508 S.W.2d 73 (1974)

Emery O. JOHNSON, Petitioner, v. SHARPSTOWN STATE BANK et al., Respondents.

No. B-4481.

Supreme Court of Texas.

March 27, 1974.

Biggers, Baker, Lloyd, Stephenson, Biggers & Beasley, John C. Biggers and B. V. McDermott, Dallas, for petitioner.

Strasburger, Price, Kelton, Martin & Unis, Royal H. Brin, Jr., and Frank L. Skillern, Jr., Dallas, Morton L. Susman and Jerry G. Hill, Chamberlain, Hrdlicka, White & Waters, George A. Hrdlicka, Houston, for respondent.

PER CURIAM.

Plaintiff, Emery O. Johnson, sued the Defendants, Sharpstown State Bank, et al., a state bank in liquidation, seeking to have a note to said bank declared void. The suit was filed in Dallas County. The bank is domiciled in Harris County. Upon the bank's plea of privilege and in accordance with Article 342-801 et seq., V.A.C.S.[1], the trial court in Dallas County transferred the cause to the District Court of Harris County. Emery O. Johnson appealed to the Court of Civil Appeals on points of error dealing with venue. The Court of Civil Appeals dismissed the cause, reasoning that Article 342-801 et seq. provided exclusive jurisdiction in Harris County. Tex. Civ.App., 503 S.W.2d 667.

An order sustaining or overruling a plea of privilege is interlocutory.
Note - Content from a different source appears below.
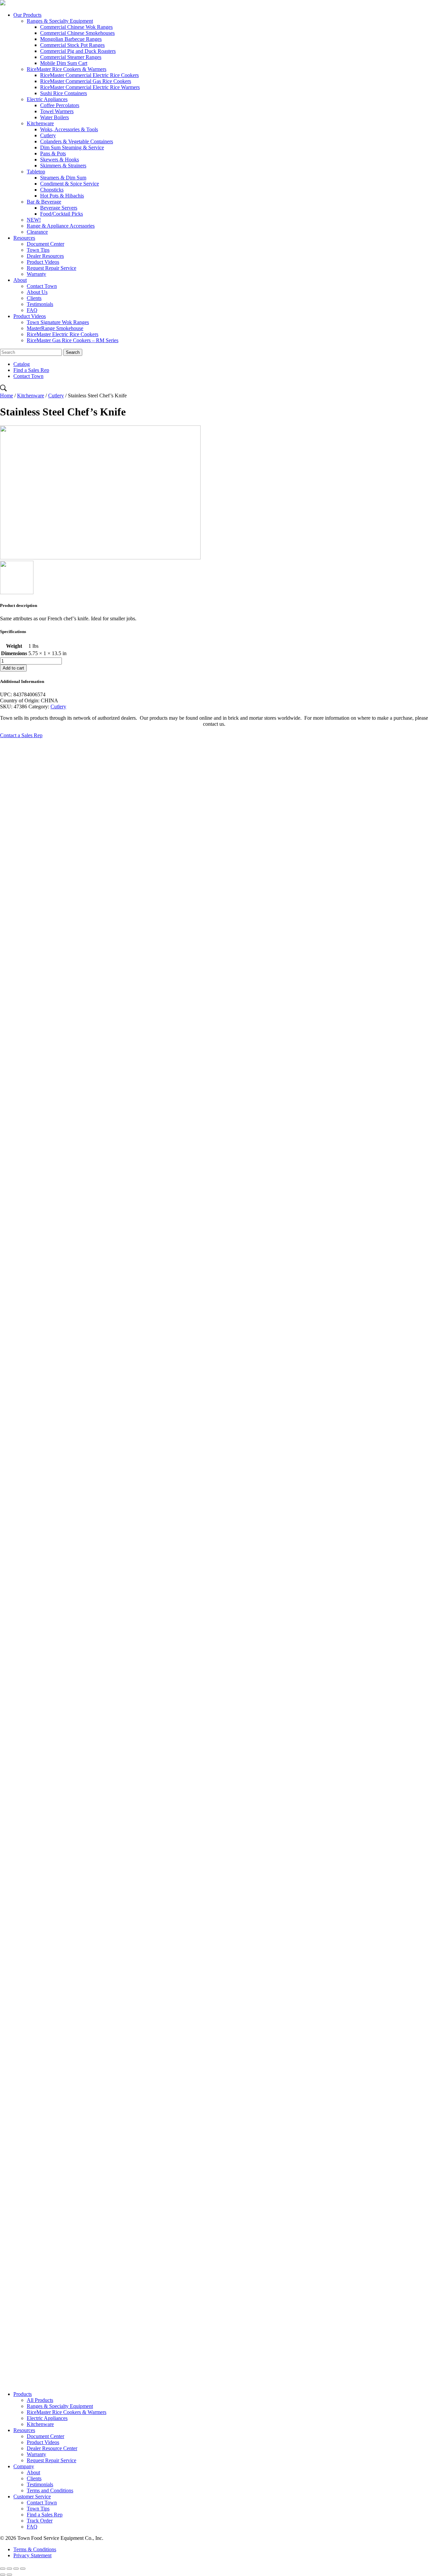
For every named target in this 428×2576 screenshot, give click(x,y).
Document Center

It is appealable only by virtue of Article 2008. The Court of Civil Appeals had jurisdiction to consider only the questions concerning venue. Its dismissal of the cause conflicts with Article 2008 and Texas State Board of Examiners in Optometry v. Carp, 162 Tex. 1, 343 S.W.2d 242 (1961).

Pursuant to Rule 483, Texas Rules of Civil Procedure, upon granting the application for writ of error and without hearing argument in the case, we reverse the judgment of the Court of Civil Appeals and affirm the judgment of trial court transferring the cause to the 152nd Judicial District Court of Harris County.

NOTES

[1] References are to Vernon's Annotated Civil Statutes.